Abstract 18901: Direct Evidence that a KCNQ1 Mutation is Linked to Familial Early-onset Atrial Fibrillation

Abstract

KCNQ1 encodes the voltage-gated α-subunit of the I Ks channel complex (Kv7.1), and KCNQ1 mutations are associated with multiple arrhythmia syndromes. Over the past 12 years, hundreds of different KCNQ1 mutations have been linked to congenital long QT syndrome but only three KCNQ1 variants, each identified in only one family, are linked to familial early-onset AF (<50 years of age). The scant genetic linkage between KCNQ1 and early-onset AF raises the question as to whether these KCNQ1 variants actually cause familial early-onset AF or simply unmask a latent genetic predisposition. We now report that a single KCNQ1 variant, pArg231His or R231H, is identified in five unrelated families with a high penetrance of familial early-onset AF. Whole-cell patch clamp of cells heterologously expressing the obligatory I Ks β-subunit KCNE1 with wild-type KCNQ1 (WT) or WT and R231H (to mimic the patients’ genotypes) showed that cells co-expressing R231H increased current at negative and resting membrane potentials.

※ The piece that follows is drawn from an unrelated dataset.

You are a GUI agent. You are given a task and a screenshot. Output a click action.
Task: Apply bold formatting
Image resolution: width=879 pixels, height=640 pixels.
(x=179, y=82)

Additionally, currents recorded from cells using a human atrial action potential (AP) waveform at physiological temperature showed that WT is minimally activated during the atrial AP and co-expression of R231H increases current measured during the atrial AP waveform by greater than 20-fold (WT, n = 10; WT & R231H, n = 12, p<0.0001). Simulations using a computational model of a human atrial AP also predicted that I Ks is normally minimally activated in the atria and R231H would dramatically increase I Ks and shorten the atrial AP. We conclude that KCNQ1 mutations are capable of causing familial early-onset AF by increasing I Ks during the atrial AP and shortening atrial refractoriness.